The one major thing that's missing from Stacey's analysis is the UK's financial sector, which has the British political system in its pocket, even now. The Conservative government seem to see Britain's future in its economic and financial empire, connected through its former colonies in the British Virgin Islands, Gibraltar, etc. (Britain's "Second Empire", as Ronen Palan calls it.) The overriding national interest, as the right-wing elites see it (though not so much the right-wing electorate -- that's the schism), is to maintain Britain's position within the world's financial networks and to dig in deeper if possible. Hence the austerity agenda isn't just neoliberal ideological madness (though it is that) -- they also intend to strip away as much regulation as possible while choking off the last remnants of social democracy so as to give Britain an edge in the 'race to the bottom' of the barrel of global finance. David Cameron's recent rhetoric on tax avoidance, etc. would suggest the contrary to this but his words are hollow and in no way represent his government's actions or intentions. Because this path is a road to economic -- and consequently political -- ruin for most of the country the real question is whether they can achieve all their goals before the next election, which they look rather likely to lose at this rate.

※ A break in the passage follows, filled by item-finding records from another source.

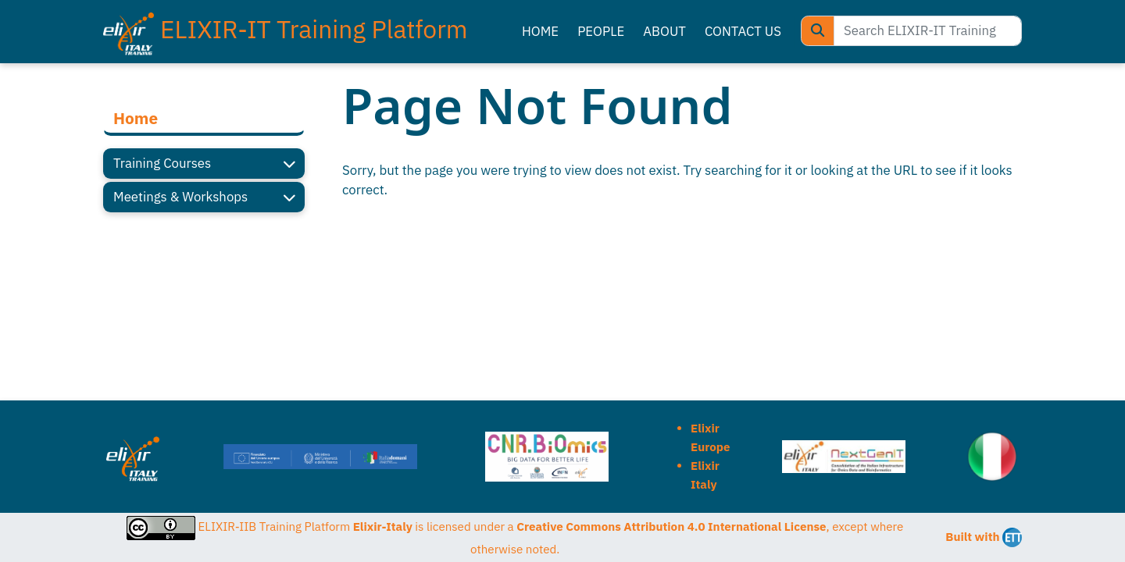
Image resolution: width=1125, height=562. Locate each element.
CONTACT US (743, 31)
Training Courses (204, 164)
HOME (540, 31)
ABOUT (664, 31)
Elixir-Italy (382, 526)
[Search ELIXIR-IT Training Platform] (928, 31)
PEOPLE (600, 31)
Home (135, 118)
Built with (983, 537)
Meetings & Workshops (204, 197)
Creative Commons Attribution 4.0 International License (671, 526)
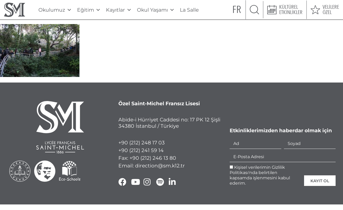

I don't know as much as I should about Britain's military capabilities but it is remarkable that our government continues to insist (as did the Labour govt. before it) that we still need a so-called independent nuclear deterrent but we can do without the kind of resources that would actually be of use in the 21st century neo-colonial, interventionist style of warfare that seems to be the new norm. Maybe Britain needs to get it's priorities straight. I won't hold my breath.
Anyway, when push comes to shove on the EU I expect Britain's relationship to remain largely unaltered. If renegotiation happens it'll involve getting out of whatever taxes or regulations the EU wants to put on the City of London. Leaving the EU would be generally popular with the public but business has no desire for it and that, as I have mentioned, is where Britain's national interest is seen to reside.